Input data section start
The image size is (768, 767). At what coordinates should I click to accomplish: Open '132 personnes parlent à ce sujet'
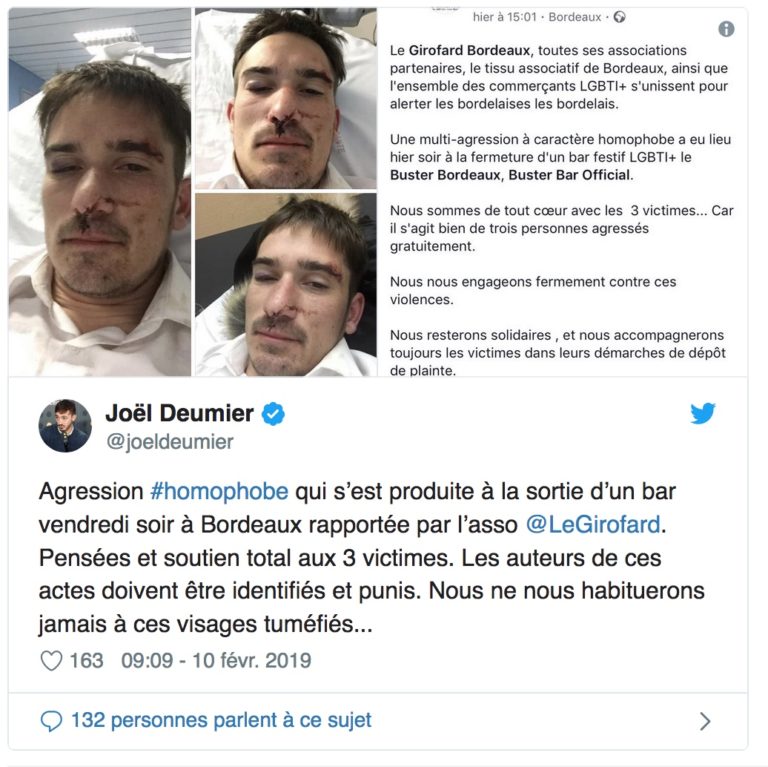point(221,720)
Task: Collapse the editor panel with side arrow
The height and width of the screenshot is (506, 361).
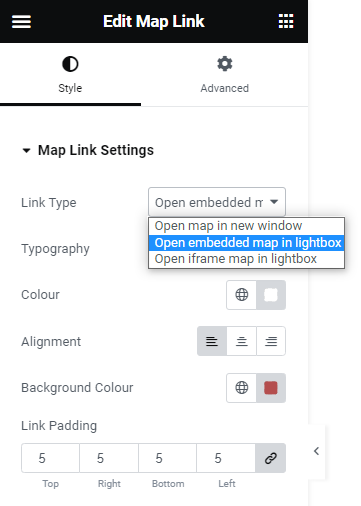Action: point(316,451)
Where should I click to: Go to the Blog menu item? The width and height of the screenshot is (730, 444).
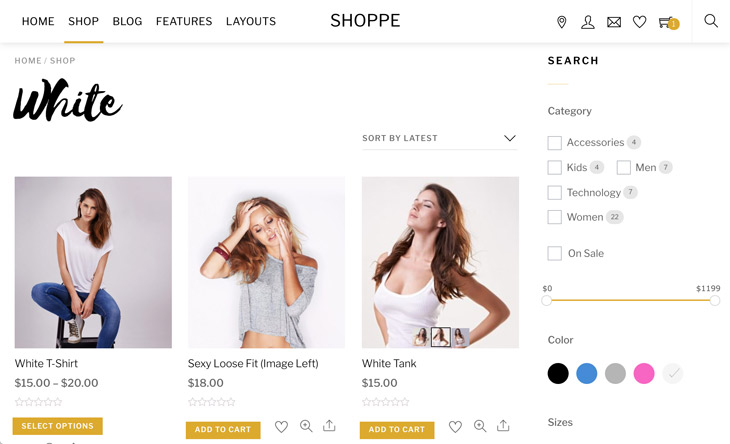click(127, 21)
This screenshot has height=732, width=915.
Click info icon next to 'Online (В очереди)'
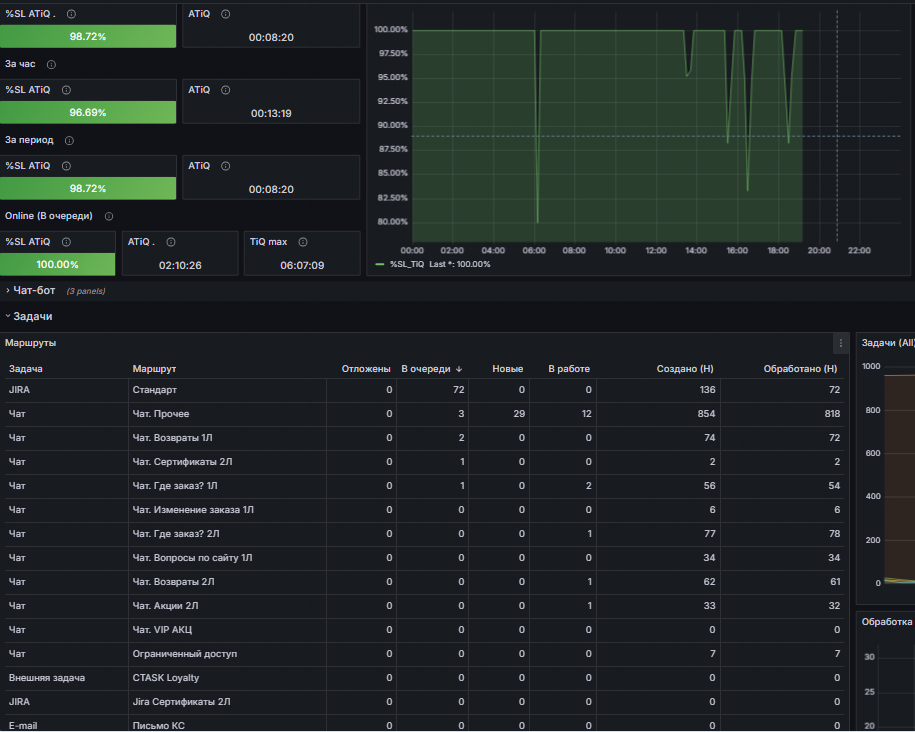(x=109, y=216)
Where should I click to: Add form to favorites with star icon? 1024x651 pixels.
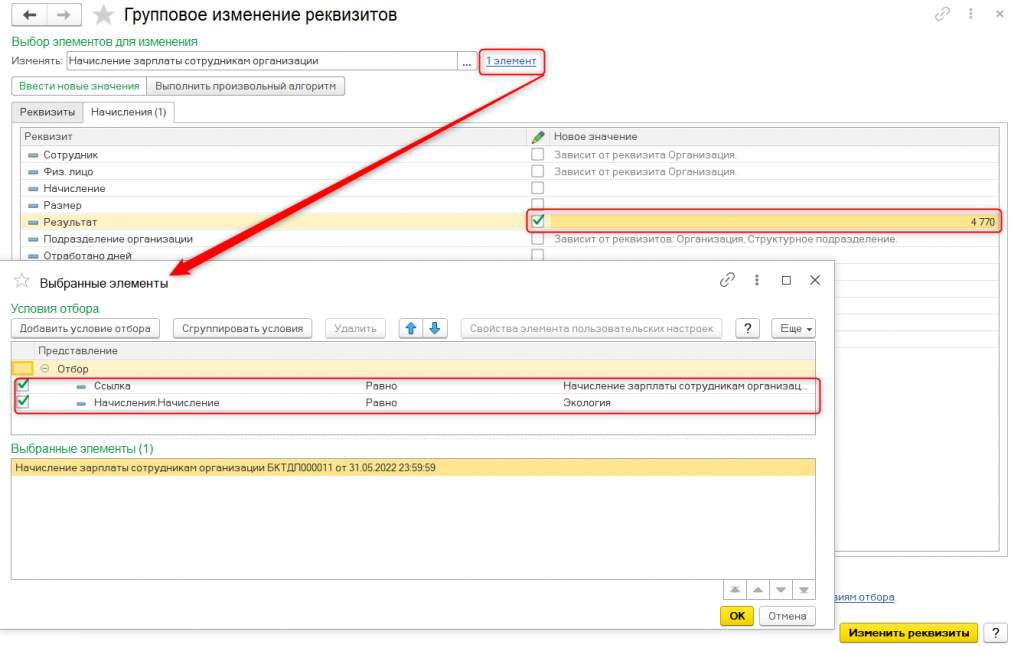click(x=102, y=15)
Input data section end
Input data section start
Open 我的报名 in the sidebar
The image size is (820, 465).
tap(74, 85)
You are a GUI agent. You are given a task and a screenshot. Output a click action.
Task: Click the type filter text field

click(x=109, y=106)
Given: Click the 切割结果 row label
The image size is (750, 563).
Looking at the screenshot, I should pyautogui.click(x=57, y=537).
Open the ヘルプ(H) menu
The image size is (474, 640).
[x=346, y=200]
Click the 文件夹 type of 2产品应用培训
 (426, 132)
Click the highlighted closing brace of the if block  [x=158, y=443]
Input data section end
*Instructions for the task*: Your answer must consist solely of the lines above between the line holding "Click the 文件夹 type of 2产品应用培训" and the line holding "Click the highlighted", inclusive, copied exactly.

*Written answer*:
Click the 文件夹 type of 2产品应用培训
 (426, 132)
Click the highlighted closing brace of the if block  [x=158, y=443]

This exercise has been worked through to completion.